-- start --

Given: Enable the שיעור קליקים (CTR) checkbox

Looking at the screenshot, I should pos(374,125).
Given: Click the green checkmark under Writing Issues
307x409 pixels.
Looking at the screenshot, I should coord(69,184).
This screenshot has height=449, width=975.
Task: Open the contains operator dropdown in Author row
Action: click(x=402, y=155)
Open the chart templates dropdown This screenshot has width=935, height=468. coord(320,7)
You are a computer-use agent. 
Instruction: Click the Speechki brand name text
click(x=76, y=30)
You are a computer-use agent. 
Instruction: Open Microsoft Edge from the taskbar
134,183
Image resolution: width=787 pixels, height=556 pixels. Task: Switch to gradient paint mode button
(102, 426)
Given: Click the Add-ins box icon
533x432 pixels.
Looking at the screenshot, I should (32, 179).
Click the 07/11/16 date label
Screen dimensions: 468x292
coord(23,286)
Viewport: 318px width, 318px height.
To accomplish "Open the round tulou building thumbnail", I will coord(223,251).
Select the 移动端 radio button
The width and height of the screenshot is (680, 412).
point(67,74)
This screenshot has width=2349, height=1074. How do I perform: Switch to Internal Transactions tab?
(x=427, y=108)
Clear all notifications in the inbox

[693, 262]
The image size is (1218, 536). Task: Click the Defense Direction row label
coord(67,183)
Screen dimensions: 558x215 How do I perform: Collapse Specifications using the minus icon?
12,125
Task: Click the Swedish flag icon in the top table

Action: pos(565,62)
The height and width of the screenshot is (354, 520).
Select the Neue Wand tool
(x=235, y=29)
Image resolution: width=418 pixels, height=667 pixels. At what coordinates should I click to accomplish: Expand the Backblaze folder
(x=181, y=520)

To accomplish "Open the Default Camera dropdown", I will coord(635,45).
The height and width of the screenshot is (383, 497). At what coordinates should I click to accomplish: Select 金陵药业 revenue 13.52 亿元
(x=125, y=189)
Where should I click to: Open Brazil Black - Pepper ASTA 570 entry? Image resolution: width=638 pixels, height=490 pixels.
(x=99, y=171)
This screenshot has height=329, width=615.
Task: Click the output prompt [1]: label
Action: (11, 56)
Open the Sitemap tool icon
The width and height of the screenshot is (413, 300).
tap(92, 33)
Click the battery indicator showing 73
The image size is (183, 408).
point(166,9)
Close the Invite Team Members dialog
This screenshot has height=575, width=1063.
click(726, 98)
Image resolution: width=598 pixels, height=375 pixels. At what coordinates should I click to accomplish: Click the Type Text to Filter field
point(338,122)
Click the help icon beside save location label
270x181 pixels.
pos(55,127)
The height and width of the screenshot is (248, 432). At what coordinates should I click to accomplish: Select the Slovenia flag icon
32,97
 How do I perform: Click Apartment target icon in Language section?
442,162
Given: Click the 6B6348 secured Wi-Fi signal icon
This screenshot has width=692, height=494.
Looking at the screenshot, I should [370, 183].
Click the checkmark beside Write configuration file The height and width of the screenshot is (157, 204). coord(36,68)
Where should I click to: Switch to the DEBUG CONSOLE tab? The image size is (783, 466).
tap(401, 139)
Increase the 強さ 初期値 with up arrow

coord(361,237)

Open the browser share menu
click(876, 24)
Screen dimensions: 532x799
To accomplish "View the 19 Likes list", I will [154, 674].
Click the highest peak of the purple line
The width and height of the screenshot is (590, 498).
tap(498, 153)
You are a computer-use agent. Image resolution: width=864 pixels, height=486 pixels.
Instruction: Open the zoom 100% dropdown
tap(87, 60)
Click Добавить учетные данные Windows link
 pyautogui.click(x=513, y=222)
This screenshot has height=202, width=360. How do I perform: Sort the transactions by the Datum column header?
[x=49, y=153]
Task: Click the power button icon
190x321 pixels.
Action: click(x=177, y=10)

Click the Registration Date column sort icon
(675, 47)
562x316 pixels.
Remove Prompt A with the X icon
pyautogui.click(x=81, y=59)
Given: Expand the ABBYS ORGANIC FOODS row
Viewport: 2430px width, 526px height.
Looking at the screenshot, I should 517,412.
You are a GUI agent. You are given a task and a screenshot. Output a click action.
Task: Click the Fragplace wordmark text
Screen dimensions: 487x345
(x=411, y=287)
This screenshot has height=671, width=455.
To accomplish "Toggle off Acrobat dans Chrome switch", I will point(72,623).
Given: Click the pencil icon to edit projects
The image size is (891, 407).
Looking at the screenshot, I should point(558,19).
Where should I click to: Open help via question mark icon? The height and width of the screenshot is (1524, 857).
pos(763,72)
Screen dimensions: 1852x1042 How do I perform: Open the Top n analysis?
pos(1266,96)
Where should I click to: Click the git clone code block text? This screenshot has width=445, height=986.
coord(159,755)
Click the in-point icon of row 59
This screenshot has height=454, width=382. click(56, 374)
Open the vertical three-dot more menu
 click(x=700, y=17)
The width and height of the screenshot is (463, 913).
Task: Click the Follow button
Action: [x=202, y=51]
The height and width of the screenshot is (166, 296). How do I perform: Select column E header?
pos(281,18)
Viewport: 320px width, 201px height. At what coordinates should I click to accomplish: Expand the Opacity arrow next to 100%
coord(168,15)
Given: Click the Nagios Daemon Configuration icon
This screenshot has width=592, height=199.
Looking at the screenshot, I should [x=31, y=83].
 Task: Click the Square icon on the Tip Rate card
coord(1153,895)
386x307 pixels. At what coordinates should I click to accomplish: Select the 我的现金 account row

-- end --

Rewrite all the records above, putting "Narrakit" wherever "Speechki" appears and keeping everything else the same.

#### [CORRECT RESPONSE]
Given: Enable the שיעור קליקים (CTR) checkbox

Looking at the screenshot, I should pos(374,125).
Given: Click the green checkmark under Writing Issues
307x409 pixels.
Looking at the screenshot, I should coord(69,184).
This screenshot has height=449, width=975.
Task: Open the contains operator dropdown in Author row
Action: click(x=402, y=155)
Open the chart templates dropdown This screenshot has width=935, height=468. coord(320,7)
You are a computer-use agent. 
Instruction: Click the Narrakit brand name text
click(x=76, y=30)
You are a computer-use agent. 
Instruction: Open Microsoft Edge from the taskbar
134,183
Image resolution: width=787 pixels, height=556 pixels. Task: Switch to gradient paint mode button
(102, 426)
Given: Click the Add-ins box icon
533x432 pixels.
Looking at the screenshot, I should (32, 179).
Click the 07/11/16 date label
Screen dimensions: 468x292
coord(23,286)
Viewport: 318px width, 318px height.
To accomplish "Open the round tulou building thumbnail", I will coord(223,251).
Select the 移动端 radio button
The width and height of the screenshot is (680, 412).
point(67,74)
This screenshot has width=2349, height=1074. How do I perform: Switch to Internal Transactions tab?
(x=427, y=108)
Clear all notifications in the inbox

[693, 262]
The image size is (1218, 536). Task: Click the Defense Direction row label
coord(67,183)
Screen dimensions: 558x215 How do I perform: Collapse Specifications using the minus icon?
12,125
Task: Click the Swedish flag icon in the top table

Action: pos(565,62)
The height and width of the screenshot is (354, 520).
Select the Neue Wand tool
(x=235, y=29)
Image resolution: width=418 pixels, height=667 pixels. At what coordinates should I click to accomplish: Expand the Backblaze folder
(x=181, y=520)

To accomplish "Open the Default Camera dropdown", I will coord(635,45).
The height and width of the screenshot is (383, 497). At what coordinates should I click to accomplish: Select 金陵药业 revenue 13.52 亿元
(x=125, y=189)
Where should I click to: Open Brazil Black - Pepper ASTA 570 entry? Image resolution: width=638 pixels, height=490 pixels.
(x=99, y=171)
This screenshot has height=329, width=615.
Task: Click the output prompt [1]: label
Action: (11, 56)
Open the Sitemap tool icon
The width and height of the screenshot is (413, 300).
tap(92, 33)
Click the battery indicator showing 73
The image size is (183, 408).
point(166,9)
Close the Invite Team Members dialog
This screenshot has height=575, width=1063.
click(726, 98)
Image resolution: width=598 pixels, height=375 pixels. At what coordinates should I click to accomplish: Click the Type Text to Filter field
point(338,122)
Click the help icon beside save location label
270x181 pixels.
pos(55,127)
The height and width of the screenshot is (248, 432). At what coordinates should I click to accomplish: Select the Slovenia flag icon
32,97
 How do I perform: Click Apartment target icon in Language section?
442,162
Given: Click the 6B6348 secured Wi-Fi signal icon
This screenshot has width=692, height=494.
Looking at the screenshot, I should [370, 183].
Click the checkmark beside Write configuration file The height and width of the screenshot is (157, 204). coord(36,68)
Where should I click to: Switch to the DEBUG CONSOLE tab? The image size is (783, 466).
tap(401, 139)
Increase the 強さ 初期値 with up arrow

coord(361,237)

Open the browser share menu
click(876, 24)
Screen dimensions: 532x799
To accomplish "View the 19 Likes list", I will [154, 674].
Click the highest peak of the purple line
The width and height of the screenshot is (590, 498).
tap(498, 153)
You are a computer-use agent. Image resolution: width=864 pixels, height=486 pixels.
Instruction: Open the zoom 100% dropdown
tap(87, 60)
Click Добавить учетные данные Windows link
 pyautogui.click(x=513, y=222)
This screenshot has height=202, width=360. How do I perform: Sort the transactions by the Datum column header?
[x=49, y=153]
Task: Click the power button icon
190x321 pixels.
Action: click(x=177, y=10)

Click the Registration Date column sort icon
(675, 47)
562x316 pixels.
Remove Prompt A with the X icon
pyautogui.click(x=81, y=59)
Given: Expand the ABBYS ORGANIC FOODS row
Viewport: 2430px width, 526px height.
Looking at the screenshot, I should 517,412.
You are a GUI agent. You are given a task and a screenshot. Output a click action.
Task: Click the Fragplace wordmark text
Screen dimensions: 487x345
(x=411, y=287)
This screenshot has height=671, width=455.
To accomplish "Toggle off Acrobat dans Chrome switch", I will point(72,623).
Given: Click the pencil icon to edit projects
The image size is (891, 407).
Looking at the screenshot, I should point(558,19).
Where should I click to: Open help via question mark icon? The height and width of the screenshot is (1524, 857).
pos(763,72)
Screen dimensions: 1852x1042 How do I perform: Open the Top n analysis?
pos(1266,96)
Where should I click to: Click the git clone code block text? This screenshot has width=445, height=986.
coord(159,755)
Click the in-point icon of row 59
This screenshot has height=454, width=382. click(56, 374)
Open the vertical three-dot more menu
 click(x=700, y=17)
The width and height of the screenshot is (463, 913).
Task: Click the Follow button
Action: [x=202, y=51]
The height and width of the screenshot is (166, 296). How do I perform: Select column E header?
pos(281,18)
Viewport: 320px width, 201px height. At what coordinates should I click to accomplish: Expand the Opacity arrow next to 100%
coord(168,15)
Given: Click the Nagios Daemon Configuration icon
This screenshot has width=592, height=199.
Looking at the screenshot, I should [x=31, y=83].
 Task: Click the Square icon on the Tip Rate card
coord(1153,895)
386x307 pixels. At what coordinates should I click to accomplish: Select the 我的现金 account row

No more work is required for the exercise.